After a short and lackluster general election campaign, Irish voters went to the polls on Nov. 29 to elect a new government. With 174 seats in parliament up for grabs, the leading center-right parties from the outgoing coalition government, Fianna Fail and Fine Gael, won 48 and 38 seats respectively, while their junior coalition partner, the Green Party, lost all but one of its 12 seats. The main left-wing opposition party, Sinn Fein, narrowly beat Fine Geal into second place with 39 seats, the highest number of deputies the party has ever returned to the Oireachtas, or Irish legislature.
Three weeks earlier the coalition government had dissolved parliament with less than three months left of its five-year term.
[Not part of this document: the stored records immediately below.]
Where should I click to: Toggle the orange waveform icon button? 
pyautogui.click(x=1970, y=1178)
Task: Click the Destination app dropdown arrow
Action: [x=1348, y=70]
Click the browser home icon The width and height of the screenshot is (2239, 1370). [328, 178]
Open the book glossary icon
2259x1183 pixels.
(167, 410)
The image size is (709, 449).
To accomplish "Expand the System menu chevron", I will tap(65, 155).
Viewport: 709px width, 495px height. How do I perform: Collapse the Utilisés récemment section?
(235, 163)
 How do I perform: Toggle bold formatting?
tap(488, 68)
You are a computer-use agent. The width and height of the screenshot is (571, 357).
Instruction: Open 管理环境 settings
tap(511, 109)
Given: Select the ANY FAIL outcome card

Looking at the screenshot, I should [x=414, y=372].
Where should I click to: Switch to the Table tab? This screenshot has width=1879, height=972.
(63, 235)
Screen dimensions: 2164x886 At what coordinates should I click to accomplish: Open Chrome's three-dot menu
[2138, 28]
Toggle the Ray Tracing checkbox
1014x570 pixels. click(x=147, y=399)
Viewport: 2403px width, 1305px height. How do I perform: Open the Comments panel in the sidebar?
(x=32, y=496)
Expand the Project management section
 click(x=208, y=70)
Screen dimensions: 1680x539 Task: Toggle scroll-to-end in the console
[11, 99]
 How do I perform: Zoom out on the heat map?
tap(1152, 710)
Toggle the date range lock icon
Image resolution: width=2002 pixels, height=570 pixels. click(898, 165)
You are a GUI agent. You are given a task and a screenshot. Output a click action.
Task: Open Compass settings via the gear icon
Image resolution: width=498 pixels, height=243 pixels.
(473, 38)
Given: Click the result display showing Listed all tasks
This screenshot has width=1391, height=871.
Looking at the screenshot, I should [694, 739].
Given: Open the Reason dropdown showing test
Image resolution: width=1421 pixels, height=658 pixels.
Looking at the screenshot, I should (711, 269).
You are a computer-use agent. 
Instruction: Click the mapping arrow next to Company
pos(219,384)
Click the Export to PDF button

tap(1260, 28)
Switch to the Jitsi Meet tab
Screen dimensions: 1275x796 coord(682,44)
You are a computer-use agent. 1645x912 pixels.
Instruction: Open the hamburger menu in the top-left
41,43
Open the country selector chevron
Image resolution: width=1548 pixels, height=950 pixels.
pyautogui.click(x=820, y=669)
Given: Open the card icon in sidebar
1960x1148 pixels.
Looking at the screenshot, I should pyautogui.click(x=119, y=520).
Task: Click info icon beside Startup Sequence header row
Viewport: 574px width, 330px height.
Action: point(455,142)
On the back of a 14 billion euro giveaway budget and faced with a disparate left-wing opposition, the Fine Gael-Fianna Fail alliance hoped to buck the anti-incumbent trend sweeping Europe. That gamble paid off, as they are now set to return to power.
They were helped by some of the unique features of Irish politics. To begin with, Ireland is the one of the few European Union member states that uses the single transferable vote, or STV, form of proportional representation in all of its elections. Often referred to as “ranked choice voting” in the U.S., voters rank candidates in order of preference in multi-seat constituencies. The candidate with the lowest number of first-choice votes is eliminated and their votes distributed according to the voters’ second-choice selections, a process repeated over multiple counts until all seats are filled. Under this system, the personality and local engagement of individual candidates takes on much greater importance, resulting in a more pronounced degree of clientelism and a higher proportion of independent MPs unaligned with any party.